Article Text

  1. M A Latimer1,2,
  2. J A Ritchie3,
  3. C C Johnston4
  1. 1School of Nursing, Dalhousie University, Halifax, NS, Canada
  2. 2Centre for Pediatric Pain Research, IWK Health Centre, Halifax, NS, Canada
  3. 3McGill University Health Centre, Montreal, QC, Canada
  4. 4School of Nursing, McGill University, Montreal, QC, Canada


Nurses are involved in many of the painful procedures performed on hospitalized children. In collaboration with physicians, nurses have an exceptional responsibility to have knowledge to manage the pain; however, the evidence indicates this is not being done. Issues may be twofold: opportunities to improve knowledge of better pain care practices and/or ability to use knowledge. Empirical evidence is available that, if used by health care providers, can reduce pain in hospitalized children. Theory guided interventions are necessary to focus resources designated for learning and knowledge translation initiatives in the area of pain care.

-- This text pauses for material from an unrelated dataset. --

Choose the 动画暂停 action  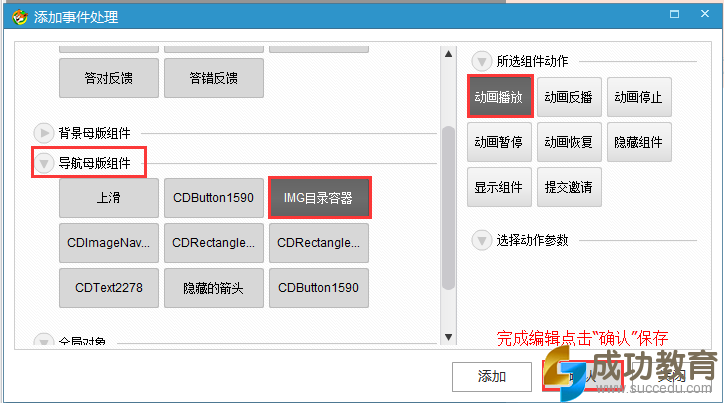(499, 142)
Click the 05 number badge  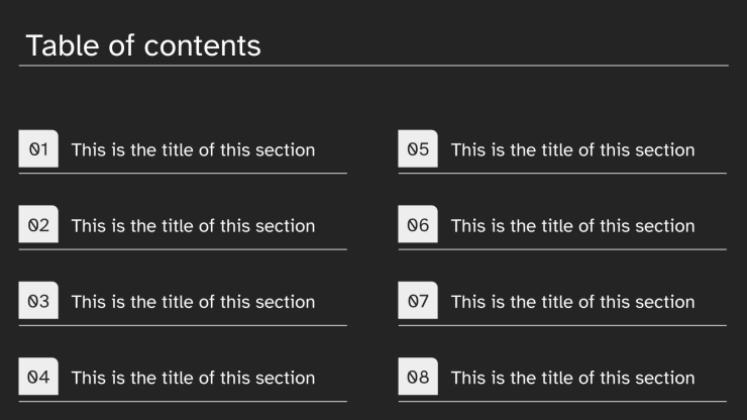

Objective This paper presents the Knowledge Use in Pain Care (KUPC) conceptual model that blends concepts from the fields of knowledge utilization and work life context, including human resource management which are believed to influence the translation of knowledge to practice. The four main components in the KUPC model include those related to the organization, the individual nurse, the individual patient and the sociopolitical context. The KUPC model was conceptualized to account for the complex circumstances surrounding nurse’s knowledge uptake and use in the context of pain care.

Conclusion The model provides a framework for healthcare administrators, clinical leaders and researchers to consider as they decide how to intervene to increase knowledge use to reduce painful experiences of children in hospital.